Asked in Sweden on September 5 about his red line, the president therefore lied his face off: "First of all, I didn't set a red line; the world set a red line," he claimed, falsely. "The world set a red line when governments representing 98 percent of the world's population said the use of chemical weapons are abhorrent and passed a treaty forbidding their use even when countries are engaged in war. Congress set a red line when it ratified that treaty. Congress set a red line when it indicated that-in a piece of legislation titled the Syria Accountability Act-that some of the horrendous things that are happening on the ground there need to be answered for."
Neither the United Nations nor Congress ever said anything about an enforcement mechanism in which a U.S. president, based on his own erratic whim, decides to pull the trigger.
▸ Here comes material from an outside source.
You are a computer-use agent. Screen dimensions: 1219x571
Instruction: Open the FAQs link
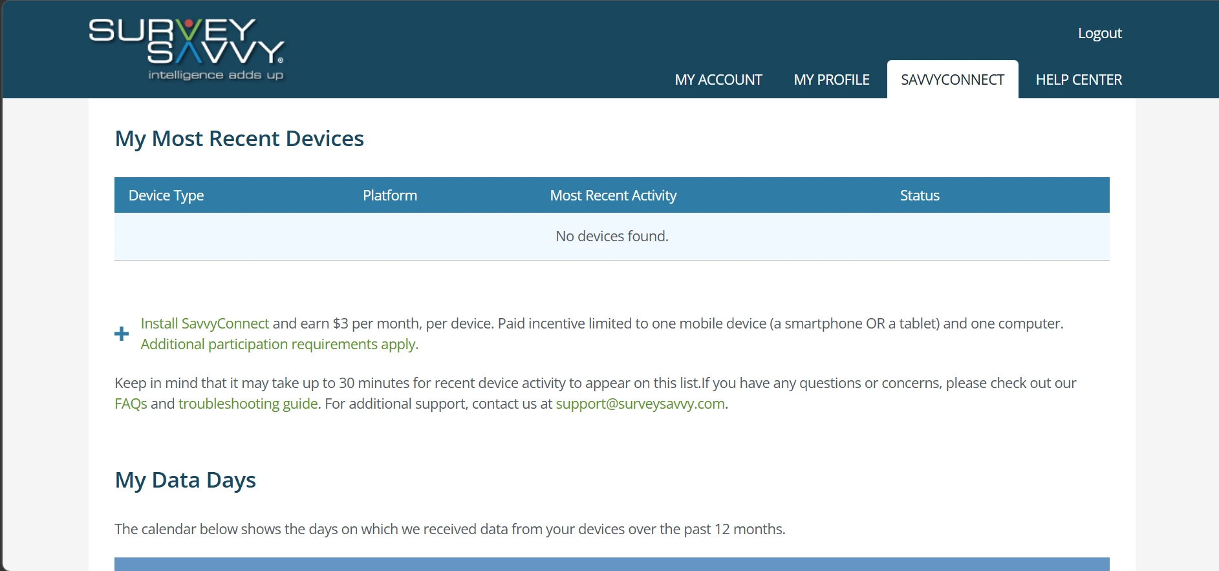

So will he now?
In a sharp and sudden reversal that surprised his own national security team (again!), the president decided on August 30 to seek congressional authorization for bombing Syria after all, though he repeatedly asserted his authority to act without it. At press time, a libertarian/progressive coalition in Congress, led by Sen. Rand Paul (R-Ky.), Rep. Justin Amash (R-Mich.), and Rep. Alan Grayson (D-Fla.), looked poised to reject the authorization, over the wishes of leadership from both parties and much of the Washington establishment. How the president will act in the face of rejection is anybody's guess.
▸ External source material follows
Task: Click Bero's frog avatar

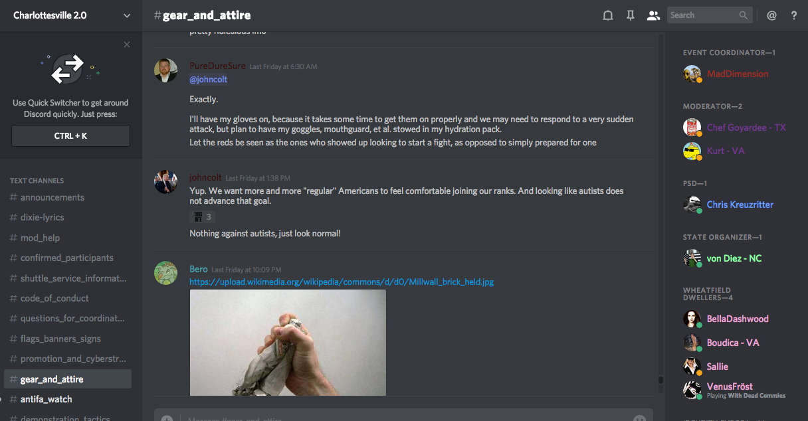Action: coord(165,273)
In 1971, an eloquent young critic appeared on William F. Buckley's TV show Firing Line to critique U.S. foreign policy. "Interventionism, as well as globalism, both stem from the same kind of moralism," he said. "And in a certain sense I think that moralism can be very defeating for the United States and its undertakings. It gets us into a sort of messianic enterprise."
That man's name was John Kerry. He was right then. He's wrong now.